How does a celebrated, tight-knit partnership keep the luster of its brand as it changes its personnel?

Benchmark’s Matt Cohler
Benchmark’s Matt Cohler
Araya Diaz/Getty Images for TechCrunch

Another of Silicon Valley’s most successful investors at one of its marquee venture capital firms, Benchmark, is choosing not to sign up again as a partner.

Matt Cohler, a board member at Uber who is seen as one of the most prescient and precocious investors in the sector, won’t be a part of Benchmark’s next fund, according to a new regulatory disclosure on Monday. Speculation has swirled for months about Cohler’s plans because he has grown very, very rich from his days as an early employee at Facebook and LinkedIn.

Cohler joins another Benchmark partner who is not re-upping, Mitch Lasky, as Recode first reported in June.

The departures hint at a broader challenge in the business world: How does a celebrated, tight-knit partnership keep the luster of its brand as it changes its personnel?
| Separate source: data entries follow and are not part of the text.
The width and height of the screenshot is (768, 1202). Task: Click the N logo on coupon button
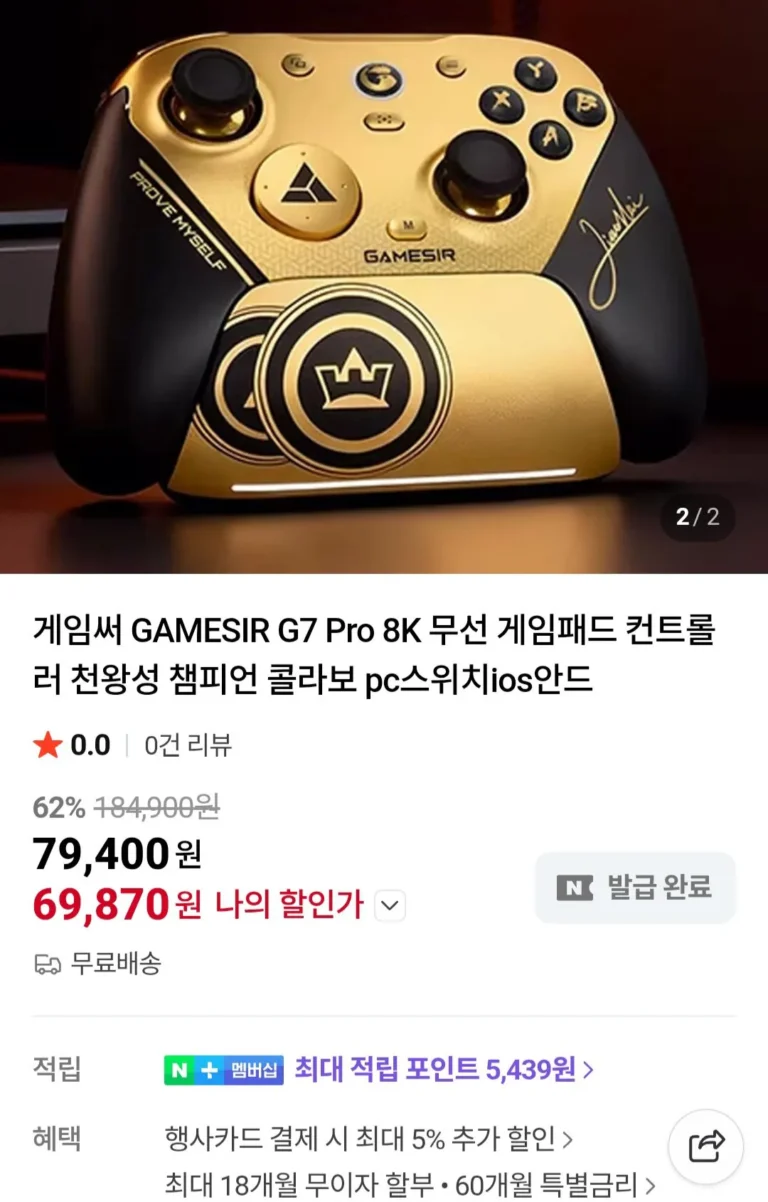(575, 887)
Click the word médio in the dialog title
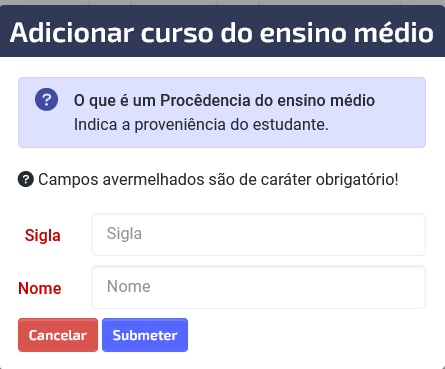The width and height of the screenshot is (445, 369). pos(394,33)
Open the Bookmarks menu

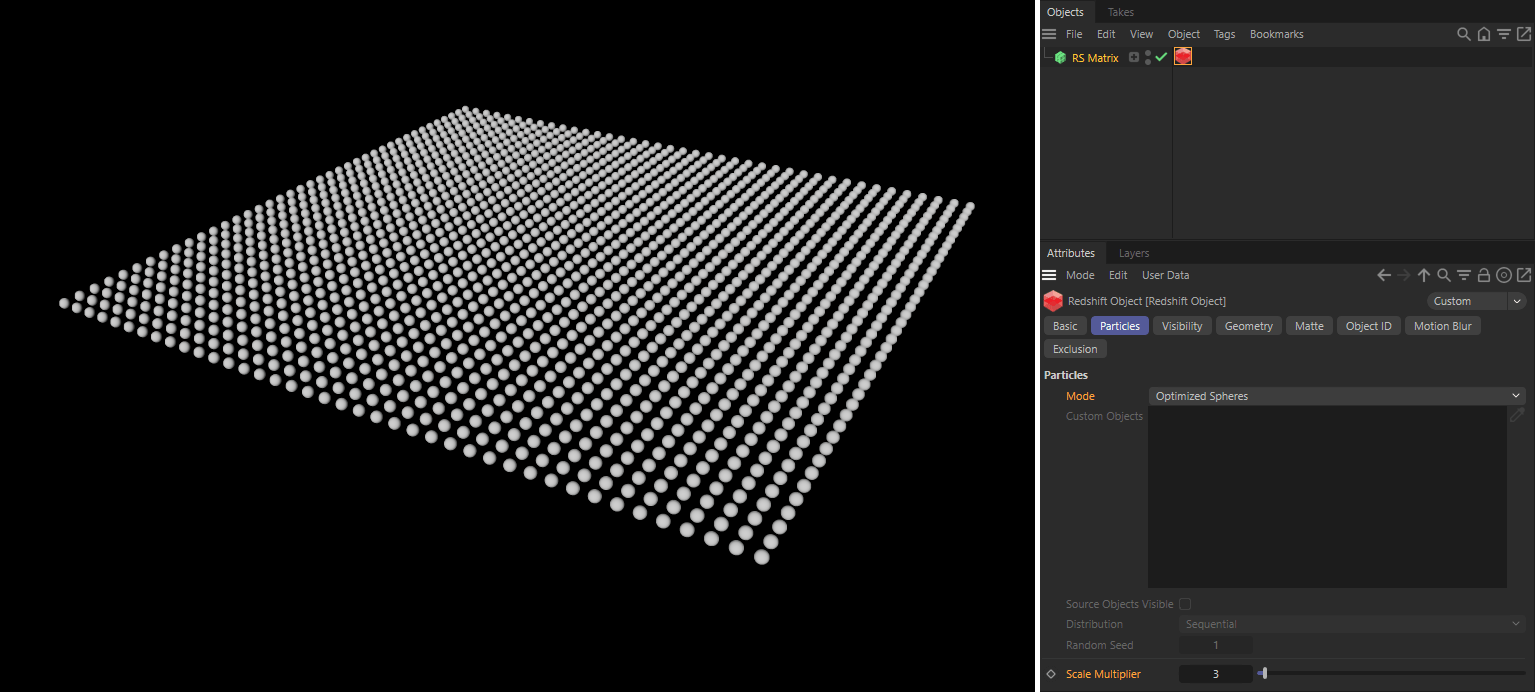pos(1276,33)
Venture capital firms, which succeed based on inside access with rising entrepeneurs and by recognizing patterns across companies, can often stumble when moving from an older set of investors to a younger set. By tradition, Benchmark partners typically step back from day-to-day investing at age 50 — Cohler, though, is only 41.

Cohler is one of the most successful investors of his age group, with early money-making investments in companies like Duo Security and Domo.

Cohler did not immediately respond to a request for comment, but he is expected to maintain his existing board seats. Uber confirmed he is remaining on its board.